## DOKUMENTTEXT
Übrigens hat auch Dylan Dog eine eigenartige Familiengeschichte. Vielleicht „existiert“ er ja gar nicht im klassischen Sinne sondern ist eine Reinkarnation, selber ein Gespenst, das auf seine Erlösung wartet, und sein Vater teilt sich, das kennen wir, in eine helle und eine dunkle Seite, was einmal mehr bei Dylan Dog als weniger manichäisch und komplexreduziert erscheint als anderswo. In den regelmäßigen „Rückblende“-Geschichten erfuhren wir zum Beispiel, dass Dylan einmal eine Liebesgeschichte mit einer Frau erlebt, die eigentlich seine Mutter ist, und schon im ersten Album begegnet er dem Mann, der eigentlich sein Vater ist („eigentlich“, weil es schwer ist, den Realitäts-Status dieser dunklen Charaktere, die einst auf einer Galeone übers Meer segelten, zu bestimmen).

## BEREITGESTELLTE DATEN
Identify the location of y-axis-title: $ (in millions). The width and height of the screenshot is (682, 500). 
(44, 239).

...

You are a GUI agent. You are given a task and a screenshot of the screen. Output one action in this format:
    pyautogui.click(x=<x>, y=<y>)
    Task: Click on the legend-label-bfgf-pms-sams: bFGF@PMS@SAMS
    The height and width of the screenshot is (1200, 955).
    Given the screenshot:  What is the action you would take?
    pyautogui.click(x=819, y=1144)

## AUFGABENTEILE
a – Beantworte anhand des Texts über Dylan Dog:
(i) In welche zwei Seiten teilt sich Dylans Vater?
(ii) In welchen Geschichten erfuhr man von Dylans Liebesgeschichte mit einer Frau, die eigentlich seine Mutter ist?
(iii) Worauf segelten die dunklen Charaktere einst übers Meer?
b – Überarbeite in den Datenzeilen den Abschnitt von der Zeile mit „You are a GUI“ bis einschließlich der Zeile mit „pyautogui.click(x=819, y=1144)“: Ersetze „screenshot“ durch „screen capture“ und lass alles andere unverändert. Gib nur diese Zeilen aus.

## LÖSUNGEN
a –
(i) In eine helle und eine dunkle Seite.
(ii) In den regelmäßigen „Rückblende“-Geschichten.
(iii) Auf einer Galeone.

b –
You are a GUI agent. You are given a task and a screen capture of the screen. Output one action in this format:
    pyautogui.click(x=<x>, y=<y>)
    Task: Click on the legend-label-bfgf-pms-sams: bFGF@PMS@SAMS
    The height and width of the screen capture is (1200, 955).
    Given the screen capture:  What is the action you would take?
    pyautogui.click(x=819, y=1144)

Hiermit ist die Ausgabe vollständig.